WHAT YOU ARE ASKED TO DO: Could you edit the items below so that "Statistics tab" becomes "Analytics tab" everywhere it occurs, leaving everything else untouched?

RECORDED INFORMATION:
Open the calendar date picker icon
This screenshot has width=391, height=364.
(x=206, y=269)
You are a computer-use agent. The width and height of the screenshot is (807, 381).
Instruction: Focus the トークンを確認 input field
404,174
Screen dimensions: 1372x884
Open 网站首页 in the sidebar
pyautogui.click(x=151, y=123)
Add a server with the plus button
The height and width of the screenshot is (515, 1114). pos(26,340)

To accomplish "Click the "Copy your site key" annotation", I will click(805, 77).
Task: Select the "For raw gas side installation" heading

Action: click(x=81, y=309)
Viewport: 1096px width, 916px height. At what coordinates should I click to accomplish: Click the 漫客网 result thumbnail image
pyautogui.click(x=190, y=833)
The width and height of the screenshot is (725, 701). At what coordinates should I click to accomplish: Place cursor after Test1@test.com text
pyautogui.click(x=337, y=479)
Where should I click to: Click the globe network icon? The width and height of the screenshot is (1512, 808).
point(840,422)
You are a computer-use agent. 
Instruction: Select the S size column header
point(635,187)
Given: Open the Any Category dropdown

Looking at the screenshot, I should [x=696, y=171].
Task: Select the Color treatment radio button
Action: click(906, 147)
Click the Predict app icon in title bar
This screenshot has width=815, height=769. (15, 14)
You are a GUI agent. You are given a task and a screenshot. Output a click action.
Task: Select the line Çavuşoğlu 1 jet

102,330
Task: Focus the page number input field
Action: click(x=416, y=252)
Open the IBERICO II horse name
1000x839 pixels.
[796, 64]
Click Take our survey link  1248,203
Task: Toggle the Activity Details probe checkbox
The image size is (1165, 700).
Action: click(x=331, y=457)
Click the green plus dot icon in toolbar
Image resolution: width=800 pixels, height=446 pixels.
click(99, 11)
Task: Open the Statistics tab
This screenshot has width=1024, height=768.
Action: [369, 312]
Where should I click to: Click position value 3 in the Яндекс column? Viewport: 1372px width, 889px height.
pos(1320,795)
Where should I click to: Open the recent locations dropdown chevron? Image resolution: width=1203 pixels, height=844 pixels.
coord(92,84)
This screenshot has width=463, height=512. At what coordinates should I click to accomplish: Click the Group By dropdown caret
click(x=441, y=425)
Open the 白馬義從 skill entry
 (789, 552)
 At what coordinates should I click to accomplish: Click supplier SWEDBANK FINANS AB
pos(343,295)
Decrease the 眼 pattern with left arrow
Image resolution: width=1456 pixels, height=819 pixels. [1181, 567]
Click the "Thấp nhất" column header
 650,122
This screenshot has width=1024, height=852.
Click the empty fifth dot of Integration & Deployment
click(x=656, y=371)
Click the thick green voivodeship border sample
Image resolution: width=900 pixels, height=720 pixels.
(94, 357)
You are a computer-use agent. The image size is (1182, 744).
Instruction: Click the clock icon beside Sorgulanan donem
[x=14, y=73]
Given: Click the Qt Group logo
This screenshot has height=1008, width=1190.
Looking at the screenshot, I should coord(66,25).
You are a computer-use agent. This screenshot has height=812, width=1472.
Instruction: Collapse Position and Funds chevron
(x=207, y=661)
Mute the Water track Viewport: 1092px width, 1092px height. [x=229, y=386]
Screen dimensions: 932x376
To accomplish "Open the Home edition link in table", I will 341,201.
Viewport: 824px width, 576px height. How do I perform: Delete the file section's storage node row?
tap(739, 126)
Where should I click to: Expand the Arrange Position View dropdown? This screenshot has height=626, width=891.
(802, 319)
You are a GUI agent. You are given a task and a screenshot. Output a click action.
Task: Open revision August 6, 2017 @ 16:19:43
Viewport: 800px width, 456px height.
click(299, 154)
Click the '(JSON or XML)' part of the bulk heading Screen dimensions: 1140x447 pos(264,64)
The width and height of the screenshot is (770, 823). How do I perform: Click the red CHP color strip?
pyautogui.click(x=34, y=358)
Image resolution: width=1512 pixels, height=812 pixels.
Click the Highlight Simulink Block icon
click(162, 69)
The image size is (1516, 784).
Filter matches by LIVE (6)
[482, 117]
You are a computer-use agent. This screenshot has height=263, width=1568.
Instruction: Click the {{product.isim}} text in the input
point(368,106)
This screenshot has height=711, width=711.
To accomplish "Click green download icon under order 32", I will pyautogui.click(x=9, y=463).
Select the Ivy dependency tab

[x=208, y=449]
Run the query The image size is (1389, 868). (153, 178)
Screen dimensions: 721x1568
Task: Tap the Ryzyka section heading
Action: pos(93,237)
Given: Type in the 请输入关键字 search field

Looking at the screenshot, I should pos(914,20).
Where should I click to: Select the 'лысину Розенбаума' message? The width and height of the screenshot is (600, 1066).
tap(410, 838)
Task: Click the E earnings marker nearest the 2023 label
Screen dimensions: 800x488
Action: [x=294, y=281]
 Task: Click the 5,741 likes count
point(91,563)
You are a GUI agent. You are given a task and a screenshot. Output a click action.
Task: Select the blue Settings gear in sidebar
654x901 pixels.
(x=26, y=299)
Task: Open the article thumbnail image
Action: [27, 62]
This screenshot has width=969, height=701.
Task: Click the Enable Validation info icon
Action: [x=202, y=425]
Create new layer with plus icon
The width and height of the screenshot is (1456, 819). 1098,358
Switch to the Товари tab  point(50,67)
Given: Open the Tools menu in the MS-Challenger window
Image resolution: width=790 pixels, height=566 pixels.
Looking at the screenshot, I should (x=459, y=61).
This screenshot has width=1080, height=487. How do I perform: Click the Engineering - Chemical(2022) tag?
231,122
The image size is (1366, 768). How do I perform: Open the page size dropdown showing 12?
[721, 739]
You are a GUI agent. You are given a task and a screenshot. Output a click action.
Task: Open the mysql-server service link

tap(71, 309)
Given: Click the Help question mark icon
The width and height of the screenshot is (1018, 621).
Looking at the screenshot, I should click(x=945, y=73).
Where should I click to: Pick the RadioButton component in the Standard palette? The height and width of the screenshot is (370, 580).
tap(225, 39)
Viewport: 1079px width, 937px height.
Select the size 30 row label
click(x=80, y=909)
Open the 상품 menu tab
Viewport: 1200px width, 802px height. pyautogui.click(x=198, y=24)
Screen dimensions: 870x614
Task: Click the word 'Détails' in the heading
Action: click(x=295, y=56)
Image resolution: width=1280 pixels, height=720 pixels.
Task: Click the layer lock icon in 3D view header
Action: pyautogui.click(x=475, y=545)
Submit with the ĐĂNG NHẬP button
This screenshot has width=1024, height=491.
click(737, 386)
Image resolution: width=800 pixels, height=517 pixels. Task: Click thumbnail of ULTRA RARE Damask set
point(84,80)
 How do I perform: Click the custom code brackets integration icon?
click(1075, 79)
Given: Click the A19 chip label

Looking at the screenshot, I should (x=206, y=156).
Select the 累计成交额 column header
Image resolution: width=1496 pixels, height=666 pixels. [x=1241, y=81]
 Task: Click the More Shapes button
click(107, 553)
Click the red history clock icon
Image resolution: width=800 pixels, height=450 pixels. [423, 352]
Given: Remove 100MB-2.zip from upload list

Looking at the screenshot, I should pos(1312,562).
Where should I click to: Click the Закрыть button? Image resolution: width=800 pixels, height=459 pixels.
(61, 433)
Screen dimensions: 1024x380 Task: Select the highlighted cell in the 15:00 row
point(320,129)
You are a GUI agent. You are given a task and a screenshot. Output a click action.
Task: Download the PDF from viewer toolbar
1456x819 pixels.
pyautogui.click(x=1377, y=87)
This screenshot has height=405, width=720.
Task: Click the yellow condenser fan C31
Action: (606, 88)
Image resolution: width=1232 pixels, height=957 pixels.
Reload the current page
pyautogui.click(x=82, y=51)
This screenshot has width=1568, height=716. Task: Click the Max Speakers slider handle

ANSWER TO THIS EXERCISE:
Open the calendar date picker icon
This screenshot has width=391, height=364.
(x=206, y=269)
You are a computer-use agent. The width and height of the screenshot is (807, 381).
Instruction: Focus the トークンを確認 input field
404,174
Screen dimensions: 1372x884
Open 网站首页 in the sidebar
pyautogui.click(x=151, y=123)
Add a server with the plus button
The height and width of the screenshot is (515, 1114). pos(26,340)

To accomplish "Click the "Copy your site key" annotation", I will click(805, 77).
Task: Select the "For raw gas side installation" heading

Action: click(x=81, y=309)
Viewport: 1096px width, 916px height. At what coordinates should I click to accomplish: Click the 漫客网 result thumbnail image
pyautogui.click(x=190, y=833)
The width and height of the screenshot is (725, 701). At what coordinates should I click to accomplish: Place cursor after Test1@test.com text
pyautogui.click(x=337, y=479)
Where should I click to: Click the globe network icon? The width and height of the screenshot is (1512, 808).
point(840,422)
You are a computer-use agent. 
Instruction: Select the S size column header
point(635,187)
Given: Open the Any Category dropdown

Looking at the screenshot, I should [x=696, y=171].
Task: Select the Color treatment radio button
Action: click(906, 147)
Click the Predict app icon in title bar
This screenshot has width=815, height=769. (15, 14)
You are a GUI agent. You are given a task and a screenshot. Output a click action.
Task: Select the line Çavuşoğlu 1 jet

102,330
Task: Focus the page number input field
Action: click(x=416, y=252)
Open the IBERICO II horse name
1000x839 pixels.
[796, 64]
Click Take our survey link  1248,203
Task: Toggle the Activity Details probe checkbox
The image size is (1165, 700).
Action: click(x=331, y=457)
Click the green plus dot icon in toolbar
Image resolution: width=800 pixels, height=446 pixels.
click(99, 11)
Task: Open the Analytics tab
This screenshot has width=1024, height=768.
Action: [369, 312]
Where should I click to: Click position value 3 in the Яндекс column? Viewport: 1372px width, 889px height.
pos(1320,795)
Where should I click to: Open the recent locations dropdown chevron? Image resolution: width=1203 pixels, height=844 pixels.
coord(92,84)
This screenshot has width=463, height=512. At what coordinates should I click to accomplish: Click the Group By dropdown caret
click(x=441, y=425)
Open the 白馬義從 skill entry
 (789, 552)
 At what coordinates should I click to accomplish: Click supplier SWEDBANK FINANS AB
pos(343,295)
Decrease the 眼 pattern with left arrow
Image resolution: width=1456 pixels, height=819 pixels. [1181, 567]
Click the "Thấp nhất" column header
 650,122
This screenshot has width=1024, height=852.
Click the empty fifth dot of Integration & Deployment
click(x=656, y=371)
Click the thick green voivodeship border sample
Image resolution: width=900 pixels, height=720 pixels.
(94, 357)
You are a computer-use agent. The image size is (1182, 744).
Instruction: Click the clock icon beside Sorgulanan donem
[x=14, y=73]
Given: Click the Qt Group logo
This screenshot has height=1008, width=1190.
Looking at the screenshot, I should coord(66,25).
You are a computer-use agent. This screenshot has height=812, width=1472.
Instruction: Collapse Position and Funds chevron
(x=207, y=661)
Mute the Water track Viewport: 1092px width, 1092px height. [x=229, y=386]
Screen dimensions: 932x376
To accomplish "Open the Home edition link in table", I will 341,201.
Viewport: 824px width, 576px height. How do I perform: Delete the file section's storage node row?
tap(739, 126)
Where should I click to: Expand the Arrange Position View dropdown? This screenshot has height=626, width=891.
(802, 319)
You are a GUI agent. You are given a task and a screenshot. Output a click action.
Task: Open revision August 6, 2017 @ 16:19:43
Viewport: 800px width, 456px height.
click(299, 154)
Click the '(JSON or XML)' part of the bulk heading Screen dimensions: 1140x447 pos(264,64)
The width and height of the screenshot is (770, 823). How do I perform: Click the red CHP color strip?
pyautogui.click(x=34, y=358)
Image resolution: width=1512 pixels, height=812 pixels.
Click the Highlight Simulink Block icon
click(162, 69)
The image size is (1516, 784).
Filter matches by LIVE (6)
[482, 117]
You are a computer-use agent. This screenshot has height=263, width=1568.
Instruction: Click the {{product.isim}} text in the input
point(368,106)
This screenshot has height=711, width=711.
To accomplish "Click green download icon under order 32", I will pyautogui.click(x=9, y=463).
Select the Ivy dependency tab

[x=208, y=449]
Run the query The image size is (1389, 868). (153, 178)
Screen dimensions: 721x1568
Task: Tap the Ryzyka section heading
Action: pos(93,237)
Given: Type in the 请输入关键字 search field

Looking at the screenshot, I should pos(914,20).
Where should I click to: Select the 'лысину Розенбаума' message? The width and height of the screenshot is (600, 1066).
tap(410, 838)
Task: Click the E earnings marker nearest the 2023 label
Screen dimensions: 800x488
Action: [x=294, y=281]
 Task: Click the 5,741 likes count
point(91,563)
You are a GUI agent. You are given a task and a screenshot. Output a click action.
Task: Select the blue Settings gear in sidebar
654x901 pixels.
(x=26, y=299)
Task: Open the article thumbnail image
Action: [27, 62]
This screenshot has width=969, height=701.
Task: Click the Enable Validation info icon
Action: [x=202, y=425]
Create new layer with plus icon
The width and height of the screenshot is (1456, 819). 1098,358
Switch to the Товари tab  point(50,67)
Given: Open the Tools menu in the MS-Challenger window
Image resolution: width=790 pixels, height=566 pixels.
Looking at the screenshot, I should (x=459, y=61).
This screenshot has width=1080, height=487. How do I perform: Click the Engineering - Chemical(2022) tag?
231,122
The image size is (1366, 768). How do I perform: Open the page size dropdown showing 12?
[721, 739]
You are a GUI agent. You are given a task and a screenshot. Output a click action.
Task: Open the mysql-server service link

tap(71, 309)
Given: Click the Help question mark icon
The width and height of the screenshot is (1018, 621).
Looking at the screenshot, I should click(x=945, y=73).
Where should I click to: Pick the RadioButton component in the Standard palette? The height and width of the screenshot is (370, 580).
tap(225, 39)
Viewport: 1079px width, 937px height.
Select the size 30 row label
click(x=80, y=909)
Open the 상품 menu tab
Viewport: 1200px width, 802px height. pyautogui.click(x=198, y=24)
Screen dimensions: 870x614
Task: Click the word 'Détails' in the heading
Action: click(x=295, y=56)
Image resolution: width=1280 pixels, height=720 pixels.
Task: Click the layer lock icon in 3D view header
Action: pyautogui.click(x=475, y=545)
Submit with the ĐĂNG NHẬP button
This screenshot has width=1024, height=491.
click(737, 386)
Image resolution: width=800 pixels, height=517 pixels. Task: Click thumbnail of ULTRA RARE Damask set
point(84,80)
 How do I perform: Click the custom code brackets integration icon?
click(1075, 79)
Given: Click the A19 chip label

Looking at the screenshot, I should (x=206, y=156).
Select the 累计成交额 column header
Image resolution: width=1496 pixels, height=666 pixels. [x=1241, y=81]
 Task: Click the More Shapes button
click(107, 553)
Click the red history clock icon
Image resolution: width=800 pixels, height=450 pixels. [423, 352]
Given: Remove 100MB-2.zip from upload list

Looking at the screenshot, I should pos(1312,562).
Where should I click to: Click the Закрыть button? Image resolution: width=800 pixels, height=459 pixels.
(61, 433)
Screen dimensions: 1024x380 Task: Select the highlighted cell in the 15:00 row
point(320,129)
You are a GUI agent. You are given a task and a screenshot. Output a click action.
Task: Download the PDF from viewer toolbar
1456x819 pixels.
pyautogui.click(x=1377, y=87)
This screenshot has height=405, width=720.
Task: Click the yellow condenser fan C31
Action: (606, 88)
Image resolution: width=1232 pixels, height=957 pixels.
Reload the current page
pyautogui.click(x=82, y=51)
This screenshot has width=1568, height=716. Task: Click the Max Speakers slider handle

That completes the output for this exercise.